### WHAT IS EXPECTED
Write back every record verbatim.

### DATASET RECORDS
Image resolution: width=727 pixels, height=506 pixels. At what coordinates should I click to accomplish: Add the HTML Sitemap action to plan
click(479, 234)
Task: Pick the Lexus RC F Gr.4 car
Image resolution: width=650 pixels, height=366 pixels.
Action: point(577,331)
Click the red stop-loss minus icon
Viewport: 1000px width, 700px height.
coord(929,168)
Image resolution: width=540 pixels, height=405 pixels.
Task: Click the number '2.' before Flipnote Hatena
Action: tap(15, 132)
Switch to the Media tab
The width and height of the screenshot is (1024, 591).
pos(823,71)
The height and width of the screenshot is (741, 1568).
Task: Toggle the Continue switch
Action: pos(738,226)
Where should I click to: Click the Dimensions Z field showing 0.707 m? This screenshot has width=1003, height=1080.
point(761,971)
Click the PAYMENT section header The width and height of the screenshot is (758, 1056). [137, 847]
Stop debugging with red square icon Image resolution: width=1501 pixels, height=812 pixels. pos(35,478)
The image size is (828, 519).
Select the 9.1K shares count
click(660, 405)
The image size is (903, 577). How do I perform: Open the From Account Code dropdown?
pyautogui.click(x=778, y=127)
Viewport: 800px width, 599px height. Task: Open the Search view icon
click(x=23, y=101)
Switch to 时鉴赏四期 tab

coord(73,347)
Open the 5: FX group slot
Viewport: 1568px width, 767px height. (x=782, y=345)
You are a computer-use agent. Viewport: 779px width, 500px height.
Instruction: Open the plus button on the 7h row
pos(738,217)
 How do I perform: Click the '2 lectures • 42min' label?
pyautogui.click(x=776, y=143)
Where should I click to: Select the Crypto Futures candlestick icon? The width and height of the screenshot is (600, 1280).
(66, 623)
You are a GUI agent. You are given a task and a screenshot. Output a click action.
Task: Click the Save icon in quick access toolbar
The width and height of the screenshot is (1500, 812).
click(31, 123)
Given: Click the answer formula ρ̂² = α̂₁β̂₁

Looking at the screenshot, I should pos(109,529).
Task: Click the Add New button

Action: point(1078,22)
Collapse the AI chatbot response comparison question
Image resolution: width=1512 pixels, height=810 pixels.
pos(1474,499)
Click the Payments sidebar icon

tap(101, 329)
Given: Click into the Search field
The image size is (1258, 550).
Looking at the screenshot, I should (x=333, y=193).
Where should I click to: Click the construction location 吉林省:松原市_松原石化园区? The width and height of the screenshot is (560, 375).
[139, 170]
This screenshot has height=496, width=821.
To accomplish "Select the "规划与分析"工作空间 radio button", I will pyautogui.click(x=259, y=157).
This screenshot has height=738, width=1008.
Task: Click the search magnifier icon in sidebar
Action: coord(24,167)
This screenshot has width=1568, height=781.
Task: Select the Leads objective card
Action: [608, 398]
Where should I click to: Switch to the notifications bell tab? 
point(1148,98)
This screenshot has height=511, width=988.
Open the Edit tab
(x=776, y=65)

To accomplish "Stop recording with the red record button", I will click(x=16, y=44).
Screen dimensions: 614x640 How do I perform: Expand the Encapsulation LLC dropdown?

### FINISHED TASK
Image resolution: width=727 pixels, height=506 pixels. At what coordinates should I click to accomplish: Add the HTML Sitemap action to plan
click(479, 234)
Task: Pick the Lexus RC F Gr.4 car
Image resolution: width=650 pixels, height=366 pixels.
Action: point(577,331)
Click the red stop-loss minus icon
Viewport: 1000px width, 700px height.
coord(929,168)
Image resolution: width=540 pixels, height=405 pixels.
Task: Click the number '2.' before Flipnote Hatena
Action: tap(15, 132)
Switch to the Media tab
The width and height of the screenshot is (1024, 591).
pos(823,71)
The height and width of the screenshot is (741, 1568).
Task: Toggle the Continue switch
Action: pos(738,226)
Where should I click to: Click the Dimensions Z field showing 0.707 m? This screenshot has width=1003, height=1080.
point(761,971)
Click the PAYMENT section header The width and height of the screenshot is (758, 1056). [137, 847]
Stop debugging with red square icon Image resolution: width=1501 pixels, height=812 pixels. pos(35,478)
The image size is (828, 519).
Select the 9.1K shares count
click(660, 405)
The image size is (903, 577). How do I perform: Open the From Account Code dropdown?
pyautogui.click(x=778, y=127)
Viewport: 800px width, 599px height. Task: Open the Search view icon
click(x=23, y=101)
Switch to 时鉴赏四期 tab

coord(73,347)
Open the 5: FX group slot
Viewport: 1568px width, 767px height. (x=782, y=345)
You are a computer-use agent. Viewport: 779px width, 500px height.
Instruction: Open the plus button on the 7h row
pos(738,217)
 How do I perform: Click the '2 lectures • 42min' label?
pyautogui.click(x=776, y=143)
Where should I click to: Select the Crypto Futures candlestick icon? The width and height of the screenshot is (600, 1280).
(66, 623)
You are a GUI agent. You are given a task and a screenshot. Output a click action.
Task: Click the Save icon in quick access toolbar
The width and height of the screenshot is (1500, 812).
click(31, 123)
Given: Click the answer formula ρ̂² = α̂₁β̂₁

Looking at the screenshot, I should pos(109,529).
Task: Click the Add New button

Action: point(1078,22)
Collapse the AI chatbot response comparison question
Image resolution: width=1512 pixels, height=810 pixels.
pos(1474,499)
Click the Payments sidebar icon

tap(101, 329)
Given: Click into the Search field
The image size is (1258, 550).
Looking at the screenshot, I should (x=333, y=193).
Where should I click to: Click the construction location 吉林省:松原市_松原石化园区? The width and height of the screenshot is (560, 375).
[139, 170]
This screenshot has height=496, width=821.
To accomplish "Select the "规划与分析"工作空间 radio button", I will pyautogui.click(x=259, y=157).
This screenshot has height=738, width=1008.
Task: Click the search magnifier icon in sidebar
Action: coord(24,167)
This screenshot has width=1568, height=781.
Task: Select the Leads objective card
Action: [608, 398]
Where should I click to: Switch to the notifications bell tab? 
point(1148,98)
This screenshot has height=511, width=988.
Open the Edit tab
(x=776, y=65)

To accomplish "Stop recording with the red record button", I will click(x=16, y=44).
Screen dimensions: 614x640 How do I perform: Expand the Encapsulation LLC dropdown?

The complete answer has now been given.